GOAL OF THE EXERCISE: Copy out every line of the entries below verbatim, omitting the pictures.

Items from a dataset:
::::::::::

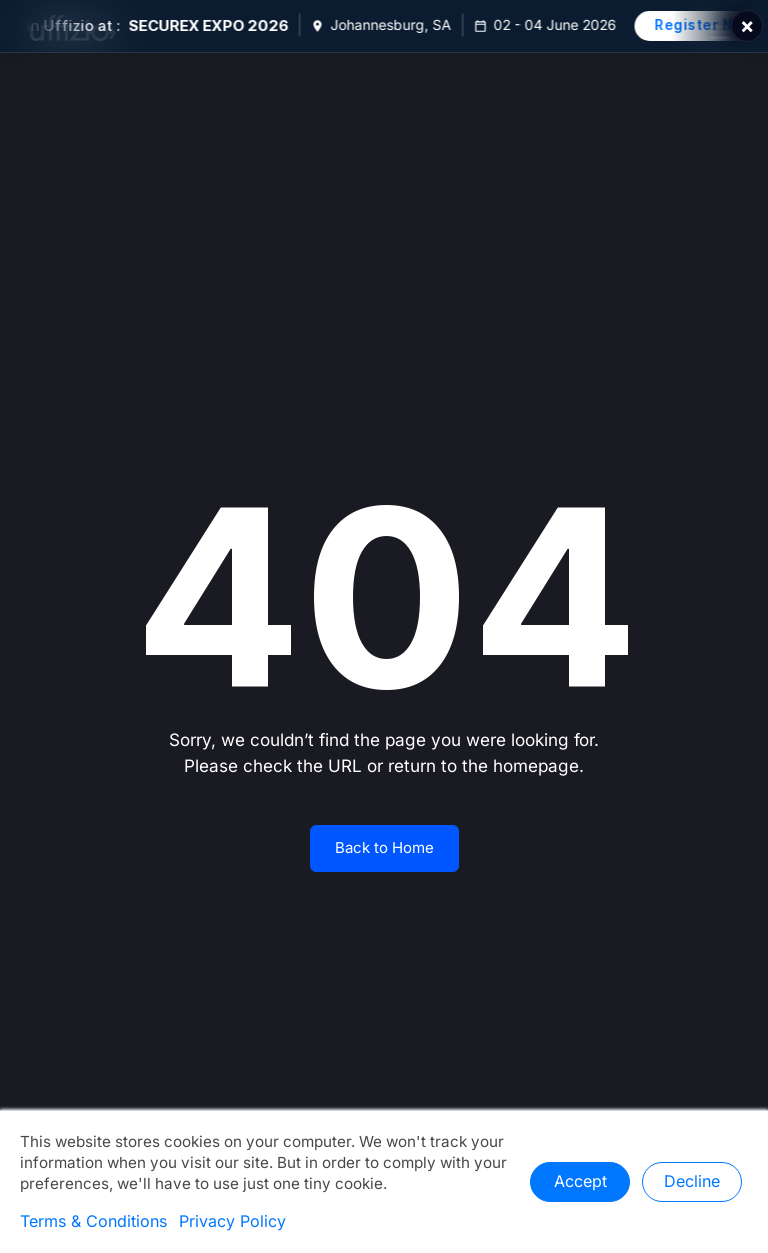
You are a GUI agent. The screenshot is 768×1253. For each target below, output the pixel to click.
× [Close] (747, 26)
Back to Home (384, 848)
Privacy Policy (232, 1222)
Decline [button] (692, 1182)
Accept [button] (580, 1182)
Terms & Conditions (93, 1222)
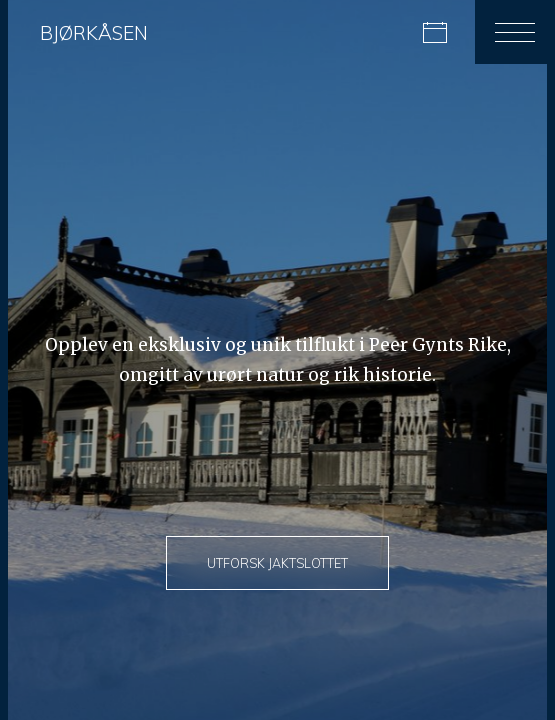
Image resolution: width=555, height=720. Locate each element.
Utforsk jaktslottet (277, 563)
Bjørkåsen (94, 33)
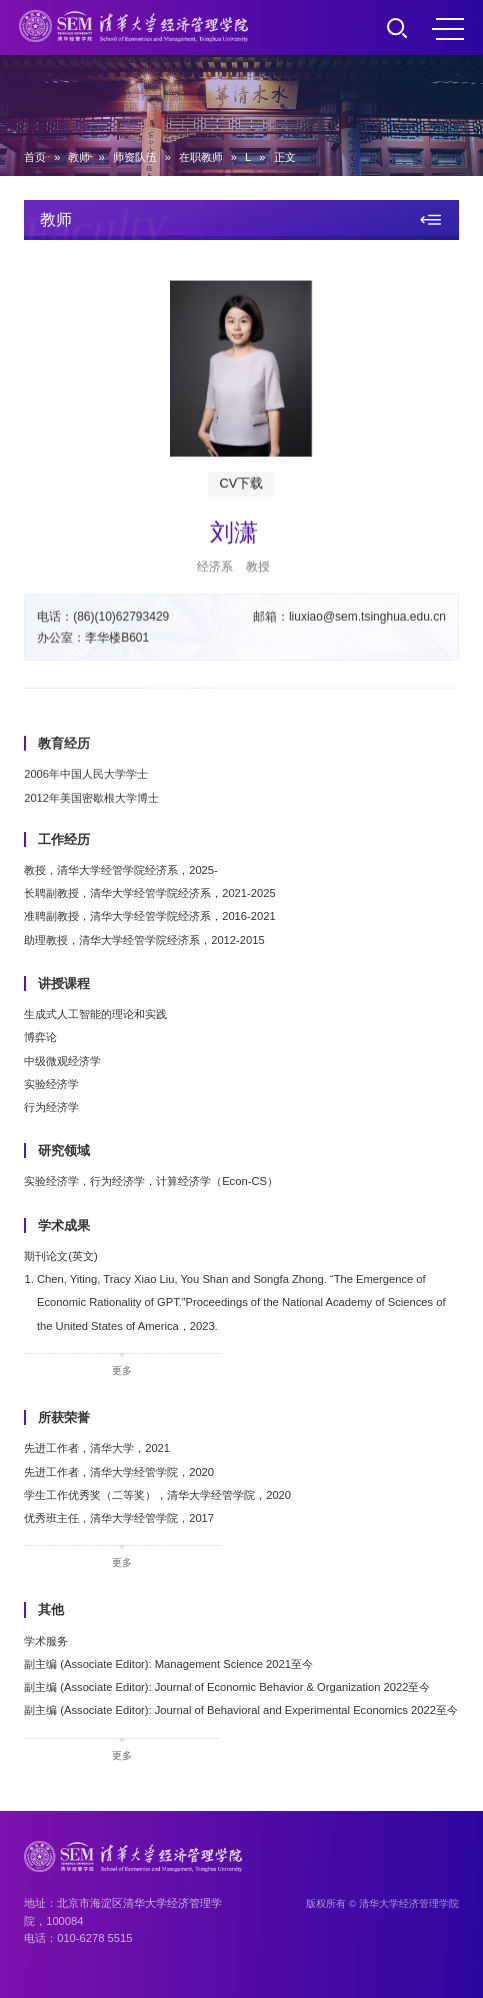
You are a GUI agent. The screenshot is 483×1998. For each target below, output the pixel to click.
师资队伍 (135, 157)
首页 (35, 157)
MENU (448, 29)
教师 (79, 157)
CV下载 (242, 492)
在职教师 (201, 157)
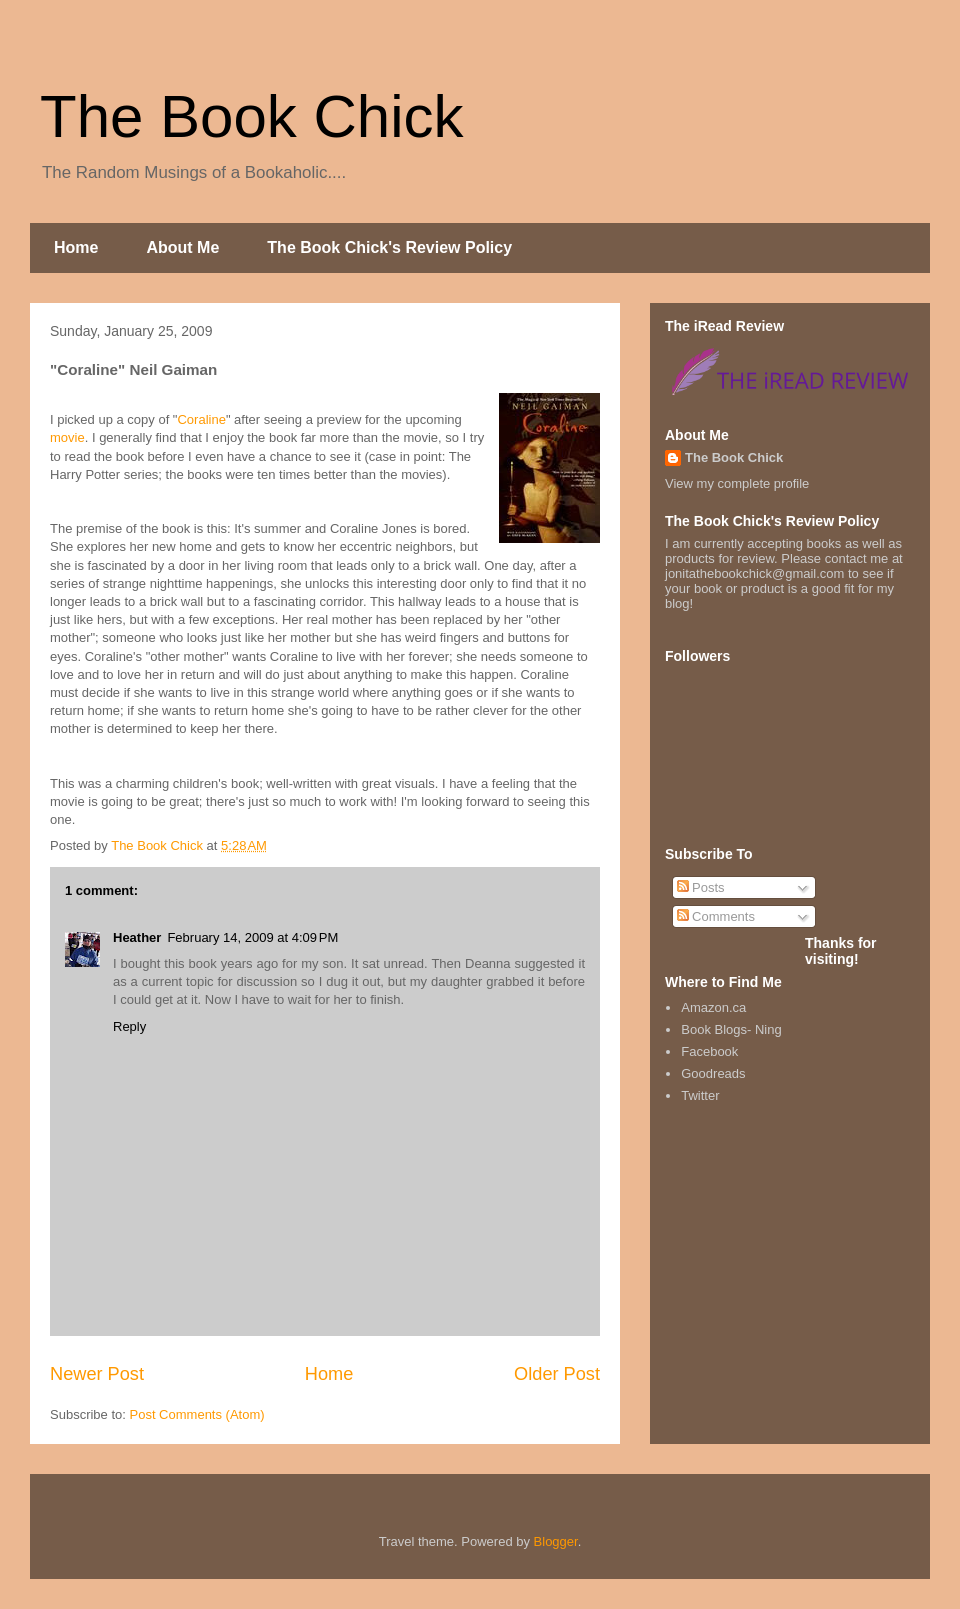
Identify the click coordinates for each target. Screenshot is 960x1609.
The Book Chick (252, 116)
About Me (182, 247)
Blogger (556, 1541)
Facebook (709, 1051)
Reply (129, 1026)
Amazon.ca (713, 1007)
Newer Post (97, 1374)
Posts (701, 887)
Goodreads (713, 1073)
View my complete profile (737, 483)
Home (76, 247)
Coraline (201, 419)
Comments (716, 916)
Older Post (557, 1374)
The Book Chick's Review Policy (389, 247)
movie (67, 437)
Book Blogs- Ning (731, 1029)
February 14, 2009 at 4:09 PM (252, 937)
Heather (137, 937)
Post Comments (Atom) (197, 1414)
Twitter (700, 1095)
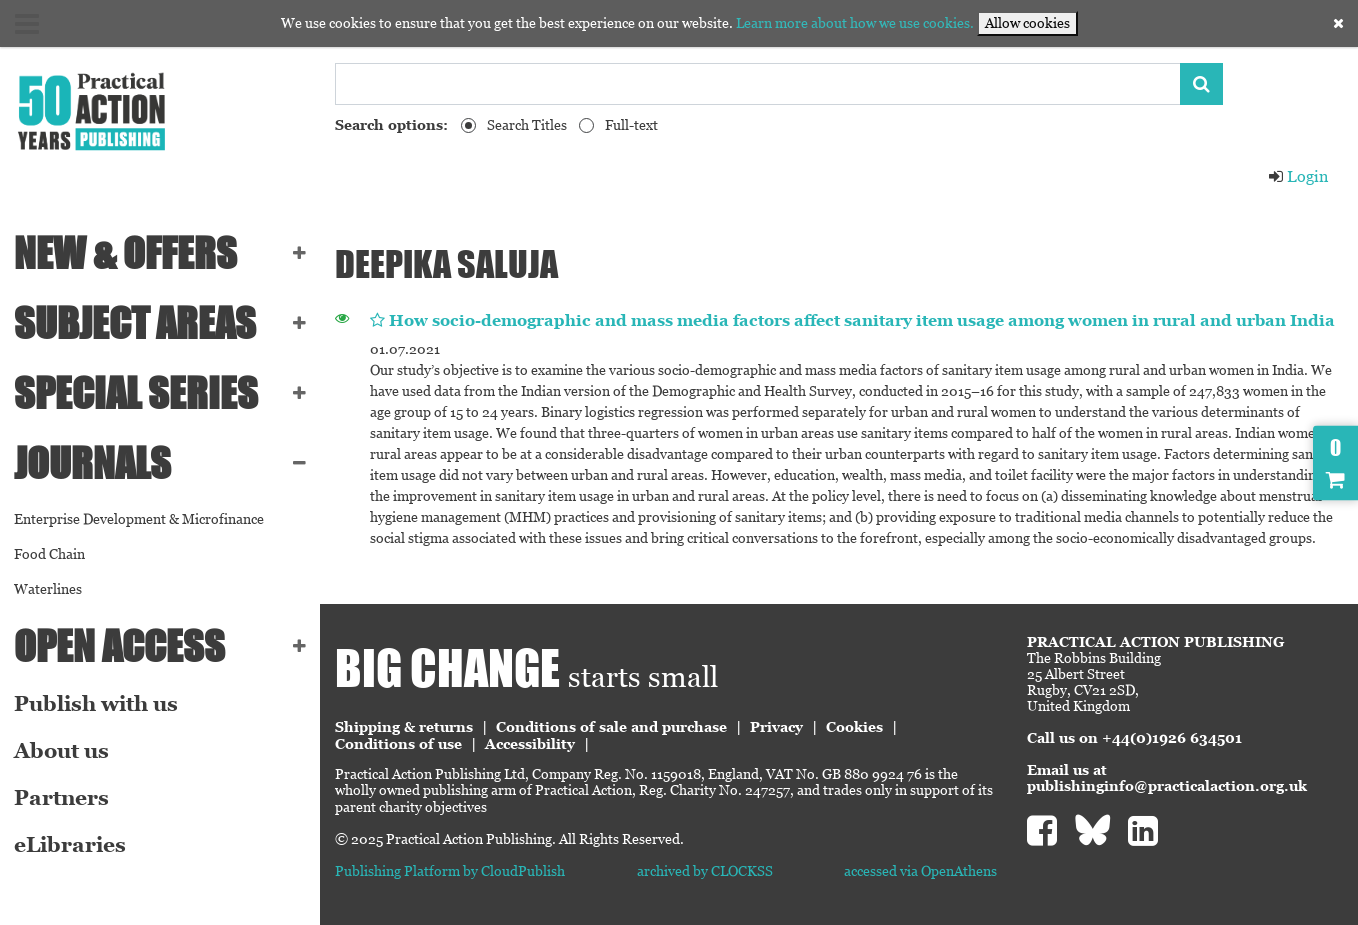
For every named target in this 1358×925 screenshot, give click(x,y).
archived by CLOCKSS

::::::::::

OUTPUT OF THE EXERCISE:
You are a GUI agent. The screenshot is 768×1253. For each target below, output the pixel to click.
× [Close] (747, 26)
Back to Home (384, 848)
Privacy Policy (232, 1222)
Decline [button] (692, 1182)
Accept [button] (580, 1182)
Terms & Conditions (93, 1222)
Image resolution: width=555, height=720. Locate each element.
Utforsk jaktslottet (277, 563)
Bjørkåsen (94, 33)
You are a GUI agent. The screenshot is 483×1998. For each target below, output the pixel to click.
师资队伍 (135, 157)
首页 (35, 157)
MENU (448, 29)
教师 (79, 157)
CV下载 (242, 492)
在职教师 (201, 157)
Identify the click coordinates for each target. Screenshot is 960x1609.
The Book Chick (252, 116)
About Me (182, 247)
Blogger (556, 1541)
Facebook (709, 1051)
Reply (129, 1026)
Amazon.ca (713, 1007)
Newer Post (97, 1374)
Posts (701, 887)
Goodreads (713, 1073)
View my complete profile (737, 483)
Home (76, 247)
Coraline (201, 419)
Comments (716, 916)
Older Post (557, 1374)
The Book Chick's Review Policy (389, 247)
movie (67, 437)
Book Blogs- Ning (731, 1029)
February 14, 2009 at 4:09 PM (252, 937)
Heather (137, 937)
Post Comments (Atom) (197, 1414)
Twitter (700, 1095)
For every named target in this 1358×925 screenshot, give click(x,y).
archived by CLOCKSS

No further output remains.